## PROVIDED PASSAGE
>> START
The novel also pushes back against the status quo of a male-oriented society. For instance, one of Loretta's growing secrets was that she "planted and harvested according to the moon's cycles, not the sun's" (193), thereby challenging both accepted scientific techniques as well following a female's intuition, as represented by the moon. The novel also ends with the valorization of motherhood and communal togetherness rather than conflict; US wars account for the psychological problems of a number of male characters and also for the loss of Sofia's own daughter Esperanza.

"The Amazing Adventures of Kavalier & Clay" and "The Yiddish Policemen's Union" by Michael Chabon

While I could write a lot about The Yiddish Policemen's Union as being overtly science fictional or utopian, it seems to me that the best critical analysis can be borrowed from Carl Freedman's excursus on Philip K. Dick's alternate history The Man in the High Castle in his own Critical Theory and Science Fiction, specifically his comments about how "the founding critical strategy...lies in its uncoupling of the necessary from the actual, and thus in its defamiliarization of the historical status quo" as well as how "the 'unthinkable' turns out to be surprisingly familiar" (166), of course trading Dick's Nazi-conquered United States for Chabon's description of the post-war Jews who were temporarily resettled in Alaska. Freedman writes:

"Few novels of its era more powerfully express the critical sense of historicity --- the sense that historical societies are complexly determined and mutable totalities, that historical actuality never possesses any transcendent ontological fixity but is always subject to dialectical interrogation and to the process of material change" (173)

As Freedman says of Dick, such works of alternate history may not bear the trappings of science fictional cliche' but that "the character of the genre lies neither in chronology nor technological hardware, but in the cognitive presentation of alternatives to actuality and the status quo" (180). This all fits perfectly with Chabon's reflections of Jewishness and Jewish culture, disassociating it from the physical location of Israel and relocating it in an alternate space in order to examine it free from the burden of "real" historical events.

The Adventures of Kavalier and Clay is a trickier work in that there is only a fleeting glimpse of magical realism in the shape of the golem. The rest of the novel reads as implausible, though not impossible. The golem and the associated magic is bound to the creative impulse:

"The shaping of a golem, to [Joe], was a gesture of hope, offered against hope, in a time of desperation. It was the expression of a yearning that a few magic words and an artful hand might produce something --- one poor, dumb, powerful thing --- exempt from the crushing strictures, from the ills, cruelties, and inevitable failures of the greater Creation. It was the voicing of a vain wish, when you got down to it, to escape" (584).
>> END
## EXTRACTED ENTRIES
>> START
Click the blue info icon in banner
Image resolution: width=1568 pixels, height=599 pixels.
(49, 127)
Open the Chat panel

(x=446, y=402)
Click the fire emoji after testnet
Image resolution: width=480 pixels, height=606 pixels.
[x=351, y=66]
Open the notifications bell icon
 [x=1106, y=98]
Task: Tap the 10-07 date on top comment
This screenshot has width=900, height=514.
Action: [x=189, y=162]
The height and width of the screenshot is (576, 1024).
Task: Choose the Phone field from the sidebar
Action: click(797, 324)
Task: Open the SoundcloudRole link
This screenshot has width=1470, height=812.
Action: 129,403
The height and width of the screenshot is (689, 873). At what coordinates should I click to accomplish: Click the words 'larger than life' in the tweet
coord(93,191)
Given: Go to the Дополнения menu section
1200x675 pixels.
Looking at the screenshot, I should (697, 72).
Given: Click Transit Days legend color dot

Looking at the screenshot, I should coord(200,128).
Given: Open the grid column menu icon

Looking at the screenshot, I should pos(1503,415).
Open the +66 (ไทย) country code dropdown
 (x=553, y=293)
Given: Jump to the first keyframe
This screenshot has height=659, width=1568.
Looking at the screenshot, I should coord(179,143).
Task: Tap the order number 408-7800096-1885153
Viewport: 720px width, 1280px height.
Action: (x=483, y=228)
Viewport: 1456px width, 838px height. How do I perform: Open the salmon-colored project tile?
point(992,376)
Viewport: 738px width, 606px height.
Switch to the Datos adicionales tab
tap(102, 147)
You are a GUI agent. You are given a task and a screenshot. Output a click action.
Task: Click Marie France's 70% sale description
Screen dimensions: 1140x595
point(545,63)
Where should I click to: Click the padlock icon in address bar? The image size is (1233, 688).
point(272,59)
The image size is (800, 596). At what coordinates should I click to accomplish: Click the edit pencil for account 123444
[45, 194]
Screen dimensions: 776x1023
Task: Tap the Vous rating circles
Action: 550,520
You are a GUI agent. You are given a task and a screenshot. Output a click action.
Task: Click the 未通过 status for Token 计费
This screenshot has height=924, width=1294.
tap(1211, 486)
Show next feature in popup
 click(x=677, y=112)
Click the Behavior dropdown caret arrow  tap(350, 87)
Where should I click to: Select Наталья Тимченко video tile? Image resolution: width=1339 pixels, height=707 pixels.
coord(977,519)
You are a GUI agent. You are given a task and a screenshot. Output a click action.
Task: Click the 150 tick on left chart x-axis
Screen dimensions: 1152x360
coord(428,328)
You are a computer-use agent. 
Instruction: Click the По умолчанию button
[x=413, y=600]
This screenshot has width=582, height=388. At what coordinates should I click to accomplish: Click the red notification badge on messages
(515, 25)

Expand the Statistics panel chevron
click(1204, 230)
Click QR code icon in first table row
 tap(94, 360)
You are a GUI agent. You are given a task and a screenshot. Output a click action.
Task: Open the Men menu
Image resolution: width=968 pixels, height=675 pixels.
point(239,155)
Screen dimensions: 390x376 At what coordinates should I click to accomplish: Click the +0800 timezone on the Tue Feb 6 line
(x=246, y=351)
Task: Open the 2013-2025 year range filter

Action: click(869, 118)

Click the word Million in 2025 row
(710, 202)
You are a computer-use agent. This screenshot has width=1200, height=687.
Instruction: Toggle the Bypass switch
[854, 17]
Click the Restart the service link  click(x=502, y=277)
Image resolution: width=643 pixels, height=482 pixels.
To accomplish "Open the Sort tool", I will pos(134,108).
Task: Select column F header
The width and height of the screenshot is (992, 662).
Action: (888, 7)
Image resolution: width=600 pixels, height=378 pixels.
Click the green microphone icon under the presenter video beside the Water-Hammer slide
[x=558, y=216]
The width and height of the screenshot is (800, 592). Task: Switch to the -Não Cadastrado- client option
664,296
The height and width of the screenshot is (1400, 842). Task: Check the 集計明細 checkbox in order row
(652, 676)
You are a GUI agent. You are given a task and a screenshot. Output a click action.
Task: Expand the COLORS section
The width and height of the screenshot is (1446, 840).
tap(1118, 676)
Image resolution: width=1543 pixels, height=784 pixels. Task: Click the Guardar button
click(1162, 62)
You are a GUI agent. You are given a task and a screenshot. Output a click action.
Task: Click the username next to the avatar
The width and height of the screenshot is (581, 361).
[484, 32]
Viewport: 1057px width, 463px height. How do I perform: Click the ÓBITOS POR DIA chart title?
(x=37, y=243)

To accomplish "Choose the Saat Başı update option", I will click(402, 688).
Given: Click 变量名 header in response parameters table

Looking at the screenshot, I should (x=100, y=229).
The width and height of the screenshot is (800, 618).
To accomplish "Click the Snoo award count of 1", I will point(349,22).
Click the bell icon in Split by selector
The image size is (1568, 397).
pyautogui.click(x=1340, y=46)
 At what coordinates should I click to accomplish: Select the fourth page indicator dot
>> END
## SET EXERCISE 1
List every page number cited in parentheses in the essay on the novels.
## SET EXERCISE 2
Print the essay on the novels between "The novel also pushes" and "own daughter Esperanza.", inclusive.
## SET EXERCISE 3
Carry on the essay on the novels from where it stops.
The records were taken from a different source than the essay.

## EXERCISE OUTPUT 1
193, 166, 173, 180, 584

## EXERCISE OUTPUT 2
The novel also pushes back against the status quo of a male-oriented society. For instance, one of Loretta's growing secrets was that she "planted and harvested according to the moon's cycles, not the sun's" (193), thereby challenging both accepted scientific techniques as well following a female's intuition, as represented by the moon. The novel also ends with the valorization of motherhood and communal togetherness rather than conflict; US wars account for the psychological problems of a number of male characters and also for the loss of Sofia's own daughter Esperanza.

## EXERCISE OUTPUT 3
This speaks directly to Tolkien's essay "On Fairie Stories" where he defends the genre against the charges of being merely "escapist." It would be a minor miracle if Chabon didn't have this specific essay in mind as it deals intimately with the process of Creation (big C) and the attempt of people to "sub-create" in order to emulate the one Creator (big C). The primary difference being that Tolkien is referring to a very Catholic conception of God and his works, whereas Chabon seems to be writing about attempting to make sense of life given the conflicting and confusing postmodern condition in which we live and "the impersonal magic of life.... its stock-in-trade was ironies, coincidences, and the only true portents: those that revealed themselves, unmistakable and impossible to ignore, in retrospect" (265). This idea runs contrary to Tolkien's central notion of each person choosing (or refusing to choose) following a divine plan to which they've been assignedl; for Chabon its randomness and cruel, coincidental ironies that fuel many of life's events rather than any neat plan.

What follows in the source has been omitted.